Of course, he can be hit. Mazzoni has a little bit of what an old Red Sox-loving friend of mine called Alan Embree disease: "95-mile-per-hour fastball, straight as an arrow." Mazzoni's height and true three-quarters arm slot don't give him a lot of downward plane on the ball, so there's little sink. Mazzoni gave up eight home runs in 114 innings this season, and while that may not sound like a lot, remember that the NCAA has seen a tremendous drop in home run rate in 2011 due to the new bats. One number I saw suggested the drop is somewhere around 60%. And in fact, Mazzoni has one of the lower ground ball rates in the college ranks, which is none too surprising. And this is where his competitiveness gets him in trouble: he goes right after hitters, daring them to hit a fastball right down the heart of the plate. Location is suddenly extremely important, and despite Mazzoni's control, his command can give him trouble.
Second, while his curveball can be a good pitch with drop, he doesn't always spin it consistently, and sometimes it'll come out of his hand decidedly flat. He's been somewhat more consistent with the pitch, which is why his strikeout rates rose, but it's a concern. That won't help his home run rate as a pro either. His third pitch also isn't a true change but a splitter, but some scouts would prefer he develop a true change to give his velocity differentials a little more dimension. Otherwise, hitters might have too much success taking him the other way. The final issue is though the delivery is smooth, he does have late elbow pronation, which can stress the shoulder.
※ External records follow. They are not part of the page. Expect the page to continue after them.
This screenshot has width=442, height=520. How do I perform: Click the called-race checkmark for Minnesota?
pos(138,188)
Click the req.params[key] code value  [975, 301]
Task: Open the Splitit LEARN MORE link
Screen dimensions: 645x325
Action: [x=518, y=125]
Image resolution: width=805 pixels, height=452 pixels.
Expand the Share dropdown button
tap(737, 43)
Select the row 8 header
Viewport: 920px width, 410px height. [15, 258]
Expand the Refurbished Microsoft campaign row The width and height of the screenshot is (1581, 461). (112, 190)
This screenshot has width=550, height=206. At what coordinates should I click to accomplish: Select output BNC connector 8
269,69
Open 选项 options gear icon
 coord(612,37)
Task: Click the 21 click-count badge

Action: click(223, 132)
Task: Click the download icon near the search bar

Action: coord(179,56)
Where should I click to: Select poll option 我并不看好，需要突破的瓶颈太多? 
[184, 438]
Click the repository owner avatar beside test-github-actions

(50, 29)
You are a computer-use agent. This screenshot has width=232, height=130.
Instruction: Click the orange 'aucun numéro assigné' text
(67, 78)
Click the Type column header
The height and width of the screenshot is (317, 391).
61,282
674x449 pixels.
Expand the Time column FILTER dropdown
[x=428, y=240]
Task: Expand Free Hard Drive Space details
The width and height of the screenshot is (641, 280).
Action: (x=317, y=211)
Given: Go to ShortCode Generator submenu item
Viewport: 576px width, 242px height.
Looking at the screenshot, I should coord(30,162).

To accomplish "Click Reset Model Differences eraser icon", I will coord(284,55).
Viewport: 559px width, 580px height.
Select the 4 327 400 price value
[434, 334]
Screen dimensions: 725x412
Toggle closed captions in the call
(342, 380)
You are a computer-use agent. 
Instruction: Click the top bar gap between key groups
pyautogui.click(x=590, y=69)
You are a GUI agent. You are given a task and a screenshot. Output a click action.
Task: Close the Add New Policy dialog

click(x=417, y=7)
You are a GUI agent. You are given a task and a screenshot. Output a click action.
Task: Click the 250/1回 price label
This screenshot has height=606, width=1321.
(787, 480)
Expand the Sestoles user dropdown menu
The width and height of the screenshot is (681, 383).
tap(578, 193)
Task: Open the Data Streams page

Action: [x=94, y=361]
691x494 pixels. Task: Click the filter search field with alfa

Here's the big question: what role does Mazzoni ultimately fill? While he has the arm strength to be a starter, I see him as more of a reliever, due to the limitations mentioned above. In the bullpen, Mazzoni will be able to move quickly, especially with his control, and the velocity will rise up to the higher end of his spectrum. He'll also be able to use his more limited arsenal to greater effect.